SOUTHAMPTON thrillseeker Gary Hunt is preparing to launch his defence of the Red Bull World Cliff Diving Championship.

Hunt, who celebrated his 33rd birthday earlier this month, has a phenomenal record in the competition since its inception in 2009.

He has won the world title six times in eight years and, in the two years where he was not crowned champion, he finished runner-up.

Having finished level on points with Orlando Duque in 2009, he saw his rival awarded the title by virtue of having won more events that year.

Hunt – a former member of Southampton Diving Academy – recovered from that disappointment to claim a hat-trick of victories in 2010, 2011 and 2012.
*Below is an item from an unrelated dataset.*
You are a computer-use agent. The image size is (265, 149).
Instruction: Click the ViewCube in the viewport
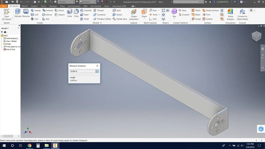pos(256,36)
Hunt was beaten by Artem Silchenko in 2013, but again hit back to win the title three years running – 2014, 2015 and again last year.

His bid for a seventh world title starts on a cliff diving platform high above the mysterious blowhole of Serpent’s Lair on Ireland’s Inis Mór this coming weekend.
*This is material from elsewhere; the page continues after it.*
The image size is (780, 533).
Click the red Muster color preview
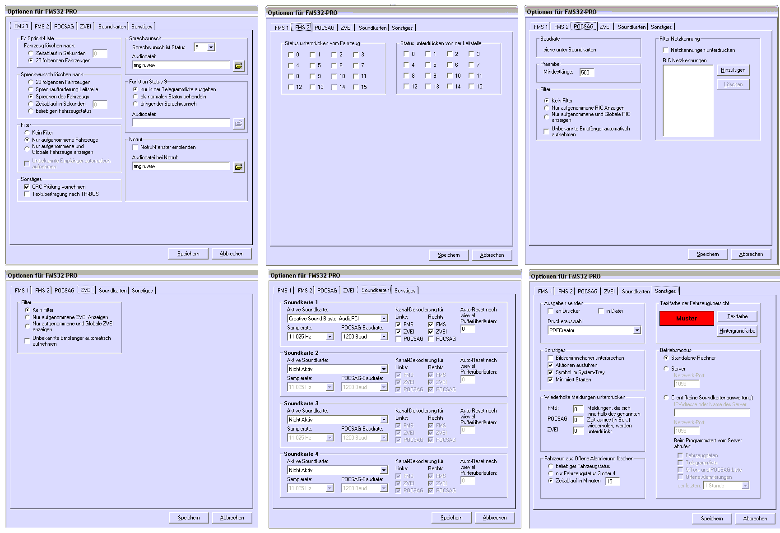click(686, 319)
“They are all chasing me, but I’m a good runner! I’m going to keep running,” said Hunt ahead of the new season.

Hunt is expected to face stiff competition from 2016 runner-up Jonathan Paredes (Mexico) and American Andy Jones, third overall last year.

Inis Mór was for centuries a local secret, one that’s only been shared with the wider world in the last five years.

Standing on the 27m platform, Hunt and his fellow divers will look out to a vista of jagged rock and rolling ocean.

Below them, the target – a natural sea-pool formed by thousands of years of the push and pull of the sea. Thanks to a network of underwater tunnels and caverns the ocean flows in and out of the pool, meaning that the water rises and falls with every crashing wave.

The result for the cliff divers is a moving target: “Because it’s a blowhole you have water coming in and then the level is going up and down a little bit,” said Duque.

“You have to be aware of that, because at one point you can be diving at one metre more or less and if you miss that and you’re miscalculating, it can be pretty bad.”

The 60th event of the World Series will be the first for Greg Louganis, four-time Olympic gold medallist and the greatest diver of all time, as sports director.

The US diving legend follows Niki Stajkovic in this position, after the Austrian passed away in February.